05). In terms of cultivable cells it was observed that no cultivable H. pylori were ever recovered from any of the mono or dual-species biofilms at any time point, with the exception of cells recovered from 1 day-old biofilms grown in the presence of M. chelonae or Sphingomonas
sp. (6.67 × 101 and 1.83 × 102 CFU cm-2, respectively). Discussion Auto and co-aggregation of L. pneumophila and H. pylori with drinking water bacteria In a previous study several bacterial strains were GANT61 order isolated from heterotrophic biofilms formed on uPVC coupons in a two-stage chemostat system . For the present work, the selection of the bacteria used was based on the prevalence of these isolated strains in biofilms, i.e., the strains that were always present BIX 1294 cost in biofilm samples when detected by culture were used rather than those only found intermittently. In the aggregation studies it was observed that there was no auto-aggregation of any of the bacteria tested in this study, as demonstrated previously for Brevundimonas vesicularis, Acidovorax delafieldii and V. paradoxus [34, 38]. No co-aggregation of L. pneumophila or H. pylori was observed
with any of the bacteria isolated from drinking water biofilms, demonstrating that while all learn more of the bacteria used in this study have the ability to form biofilms they are attaching to the uPVC surfaces without aggregating in the planktonic phase with the other microorganisms . L. pneumophila in biofilms The L. pneumophila cells from the inocula
prepared for the biofilm experiments were quantified for total, PNA-positive and cultivable cells.

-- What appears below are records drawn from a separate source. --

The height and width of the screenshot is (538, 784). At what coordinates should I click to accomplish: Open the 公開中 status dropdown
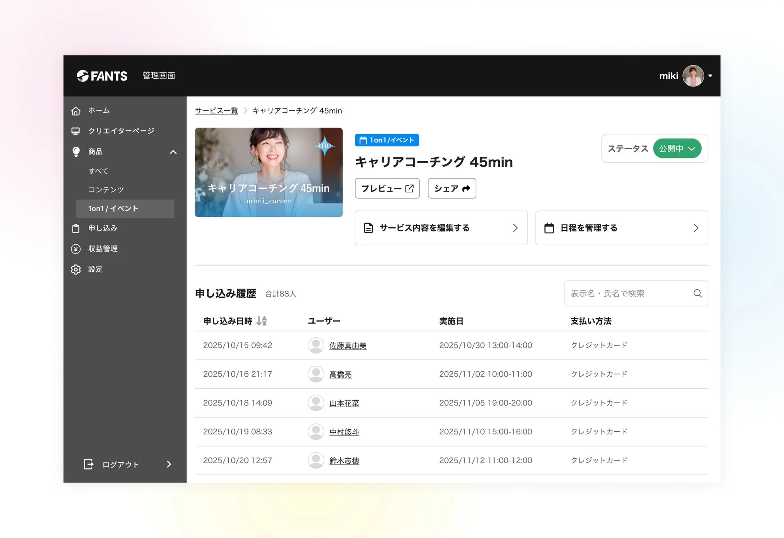coord(678,148)
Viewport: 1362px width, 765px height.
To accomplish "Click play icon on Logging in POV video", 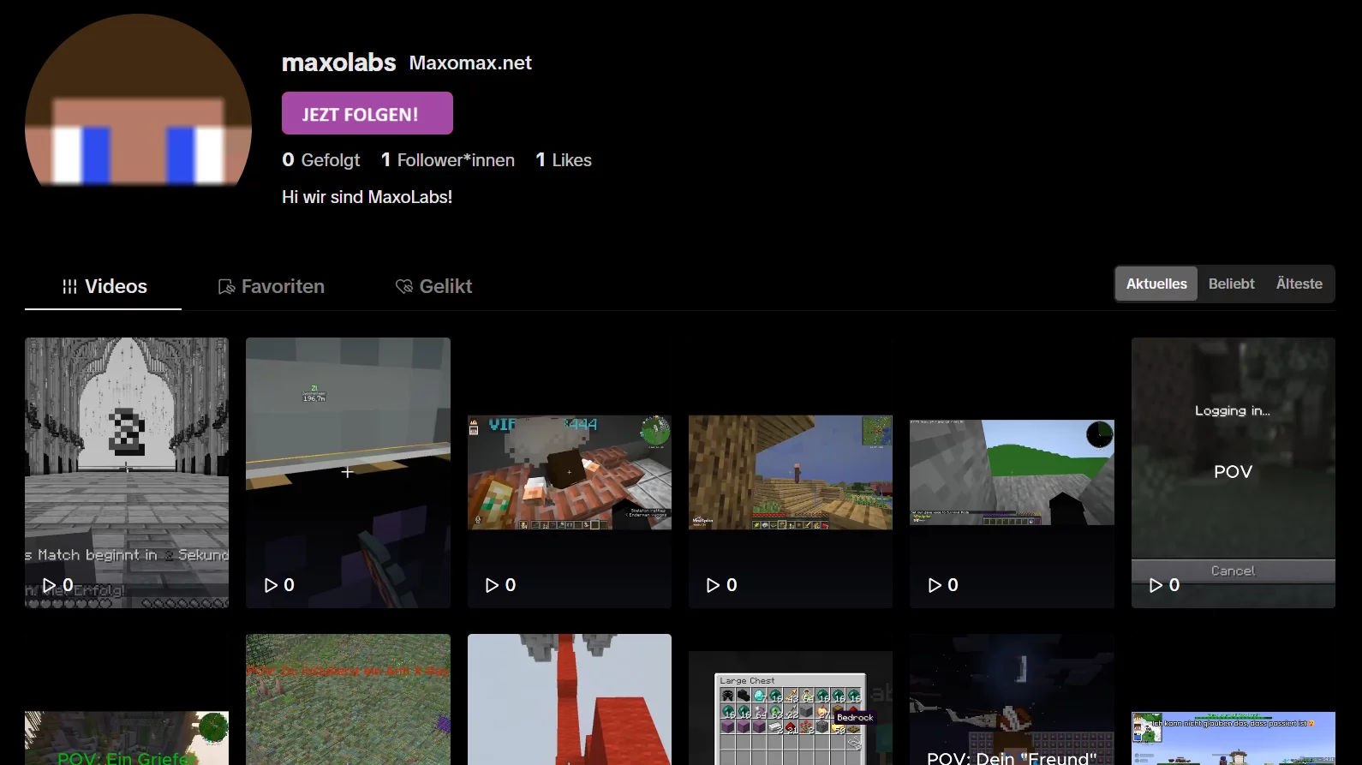I will coord(1156,585).
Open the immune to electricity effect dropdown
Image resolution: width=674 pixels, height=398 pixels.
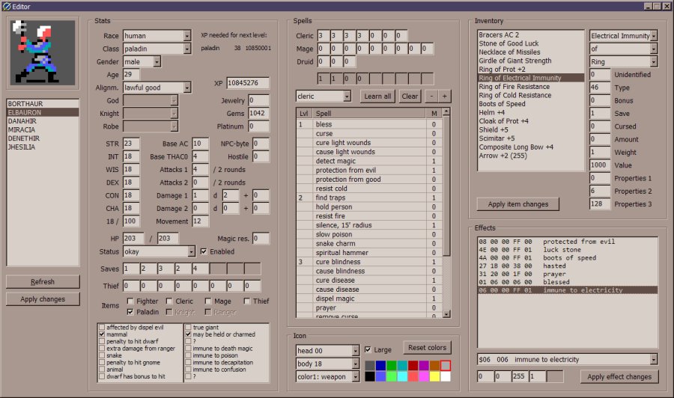[653, 359]
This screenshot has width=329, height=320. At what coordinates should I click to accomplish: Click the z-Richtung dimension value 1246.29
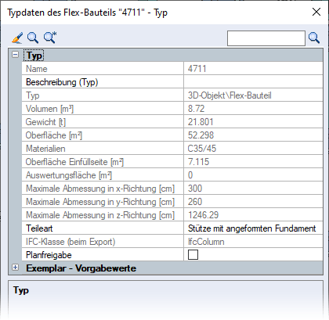tap(203, 215)
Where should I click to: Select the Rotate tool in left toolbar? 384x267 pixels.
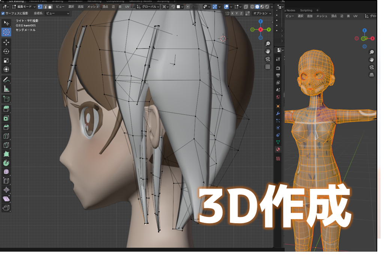6,51
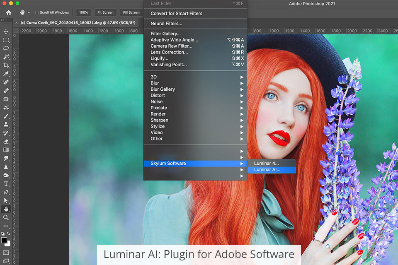This screenshot has width=398, height=265.
Task: Open Hand tool preset dropdown arrow
Action: click(29, 13)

Results showed that cultivable and Oxaprozin PNA numbers were similar but were only 50% of the numbers obtained by SYTO 9 staining. It is still controversial whether PNA probes detect dead cells or if they just produce a detectable signal with viable cells. PNA probes have been used to detect pathogens in mixed biofilms but it has not been well established if this technique can also detect non-viable cells [23, 29, 39]. However the similarity in the cultivable and PNA-positive numbers, and the difference between PNA-labelled and total cells (stained by SYTO 9), strongly indicates that the PNA probe fails to detect dead cells. PNA probes bind specifically to rRNA molecules emitting a signal that can be visualized under microscopy. The intensity of that signal is related to the rRNA content, i.e., the higher the rRNA content the brighter the signal is . A very low content of rRNA would result in insufficient brightness and cells would not be visualized. After cellular death the content of rRNA decreases significantly and therefore some authors have suggested that the emission of a bright signal is a good indication of cell viability [39, 41, 42].